What struck me most from our discussions this week on the writings of Martin Luther King, Jr., was the arc of King’s views on nonviolence versus violence as means for social change. Many movements of 68 devolved into violence, with historians today questioning whether any of those movements fully achieved their goals as they fell apart due to factional disputes and as violence obscured their messages. King is unique in his strong advocacy for nonviolence during this tumultuous time. He is often heralded as the “good” civil rights leader, with Malcolm X painted as the “bad” leader often left out of the saccharine civil rights narrative many of us learned in elementary school. However, throughout King’s writings, we can see how his understanding of violence became more nuanced as the civil rights movement progressed. To be sure, he never wavered from his call for nonviolence as the method for social change. In fact, in his final speech I See the Promised Land, he argued that “it is no longer a choice between violence and nonviolence in this world; it’s nonviolence or nonexistence.” He recognized the need for an approach rooted in love and peaceful protests, with the end goal of reconciliation between races, and he understood the dangers of using violence, which perhaps would have achieved more immediate change but at the risk of fostering separatist ideology and further alienating those moderates on the fence on the issue.
However, as the civil rights movement continued into the late 60s with only slow progress toward racial equality, King’s approach, while never violent, nonetheless grew more militant as frustrations rose. In Black Power Defined, he called for the use of boycotts, strikes, and the power of the vote to destabilize the racist power structures of the United States. In his Letter from a Birmingham Jail he advocated for nonviolence as a way to elicit the underlying tensions within the racialized American society, and he vented his frustration with the white moderates who condemned the nonviolence as “unwise and untimely.” He argued that Black Americans could not wait any longer, could not be denied the freedom of speech and assembly anymore, because any further repression of their rights to protest nonviolently would beget “ominous expressions of violence.” King saw the fine line between accepting blows nonviolently and becoming so consumed with frustration that violence would become the language of the movement. But to him the values of nonviolence outweighed the possible gains from violence. This is something that made him unique among the leaders of 68—that in a time of chaos and bloody conflict, he refused to resort to the tactics wielded against him.
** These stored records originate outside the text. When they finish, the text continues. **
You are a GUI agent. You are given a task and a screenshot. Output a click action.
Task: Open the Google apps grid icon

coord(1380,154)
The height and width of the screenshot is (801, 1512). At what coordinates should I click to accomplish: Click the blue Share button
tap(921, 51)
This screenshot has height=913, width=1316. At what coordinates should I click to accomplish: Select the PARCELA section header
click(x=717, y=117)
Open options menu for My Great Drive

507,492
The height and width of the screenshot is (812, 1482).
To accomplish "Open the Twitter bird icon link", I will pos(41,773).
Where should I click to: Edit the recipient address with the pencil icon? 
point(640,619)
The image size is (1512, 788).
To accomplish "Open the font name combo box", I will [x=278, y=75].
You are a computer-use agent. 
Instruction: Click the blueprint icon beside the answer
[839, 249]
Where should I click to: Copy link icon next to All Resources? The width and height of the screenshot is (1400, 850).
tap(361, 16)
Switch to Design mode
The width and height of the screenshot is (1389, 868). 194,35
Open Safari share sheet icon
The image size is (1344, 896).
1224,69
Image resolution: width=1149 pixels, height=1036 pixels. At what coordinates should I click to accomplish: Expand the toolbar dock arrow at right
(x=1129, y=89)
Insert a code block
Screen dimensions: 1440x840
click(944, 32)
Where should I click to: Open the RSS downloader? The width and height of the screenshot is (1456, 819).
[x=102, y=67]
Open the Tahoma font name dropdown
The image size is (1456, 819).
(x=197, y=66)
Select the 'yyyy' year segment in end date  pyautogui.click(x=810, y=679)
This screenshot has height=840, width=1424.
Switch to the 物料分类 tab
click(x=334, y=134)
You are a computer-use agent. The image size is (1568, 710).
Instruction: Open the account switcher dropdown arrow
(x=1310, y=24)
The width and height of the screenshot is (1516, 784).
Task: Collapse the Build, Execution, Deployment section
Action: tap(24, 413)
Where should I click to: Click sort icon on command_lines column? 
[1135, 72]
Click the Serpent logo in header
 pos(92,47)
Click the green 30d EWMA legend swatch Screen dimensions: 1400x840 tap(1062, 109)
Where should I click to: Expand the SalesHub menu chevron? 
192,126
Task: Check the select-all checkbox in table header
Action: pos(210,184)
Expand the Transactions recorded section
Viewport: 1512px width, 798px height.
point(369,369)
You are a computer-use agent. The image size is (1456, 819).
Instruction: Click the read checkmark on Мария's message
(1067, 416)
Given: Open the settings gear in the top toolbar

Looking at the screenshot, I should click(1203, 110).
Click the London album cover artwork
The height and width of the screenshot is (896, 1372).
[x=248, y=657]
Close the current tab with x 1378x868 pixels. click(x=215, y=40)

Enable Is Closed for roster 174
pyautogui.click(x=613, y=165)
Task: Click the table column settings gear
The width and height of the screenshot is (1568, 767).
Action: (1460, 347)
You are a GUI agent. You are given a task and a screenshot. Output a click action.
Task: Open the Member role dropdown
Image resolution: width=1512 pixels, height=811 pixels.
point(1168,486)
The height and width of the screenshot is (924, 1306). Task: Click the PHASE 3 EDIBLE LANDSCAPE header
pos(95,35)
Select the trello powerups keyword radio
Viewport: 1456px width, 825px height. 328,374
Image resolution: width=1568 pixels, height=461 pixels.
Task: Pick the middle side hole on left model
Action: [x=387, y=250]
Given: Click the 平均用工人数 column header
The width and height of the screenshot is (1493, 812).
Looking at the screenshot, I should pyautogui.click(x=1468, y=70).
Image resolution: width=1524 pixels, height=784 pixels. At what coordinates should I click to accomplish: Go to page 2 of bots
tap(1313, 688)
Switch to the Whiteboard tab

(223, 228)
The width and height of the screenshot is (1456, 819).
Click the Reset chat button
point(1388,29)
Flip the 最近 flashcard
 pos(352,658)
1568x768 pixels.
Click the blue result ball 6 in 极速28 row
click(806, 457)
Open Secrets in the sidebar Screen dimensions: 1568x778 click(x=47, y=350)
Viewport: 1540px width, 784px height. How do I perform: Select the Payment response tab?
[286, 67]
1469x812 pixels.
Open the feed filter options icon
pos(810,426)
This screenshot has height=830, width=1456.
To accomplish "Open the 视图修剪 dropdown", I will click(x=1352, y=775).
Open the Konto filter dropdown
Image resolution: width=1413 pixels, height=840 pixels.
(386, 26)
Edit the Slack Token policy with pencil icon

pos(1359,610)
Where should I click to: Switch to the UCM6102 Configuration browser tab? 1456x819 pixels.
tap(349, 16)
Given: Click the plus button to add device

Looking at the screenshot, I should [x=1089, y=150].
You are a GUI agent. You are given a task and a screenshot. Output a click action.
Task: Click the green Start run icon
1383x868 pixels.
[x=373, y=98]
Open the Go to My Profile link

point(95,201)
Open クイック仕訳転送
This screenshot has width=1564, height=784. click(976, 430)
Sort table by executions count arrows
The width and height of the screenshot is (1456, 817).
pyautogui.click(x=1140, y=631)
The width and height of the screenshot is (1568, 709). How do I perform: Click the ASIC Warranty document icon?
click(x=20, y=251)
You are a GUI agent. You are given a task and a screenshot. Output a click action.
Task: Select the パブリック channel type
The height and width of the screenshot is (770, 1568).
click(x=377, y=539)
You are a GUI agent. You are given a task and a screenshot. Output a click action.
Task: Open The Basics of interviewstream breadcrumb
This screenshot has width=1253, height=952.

So yes, King was nonviolent, but he was not the flat peace-loving figure that has been romanticized in US history textbooks. He called for a radical change in the structure of American institutions, did not shy away from tension, and advocated for the use of ideological, economic, and political power to defend the rights of the Black community. Death threats constantly loomed over him, and his work was cut short by his violent assassination in 1968. Reading his speeches has shattered my sugarcoated image of the civil rights movement, and his ideas have illuminated more clearly the fine line between nonviolent protest and violence that was so often crossed in 68.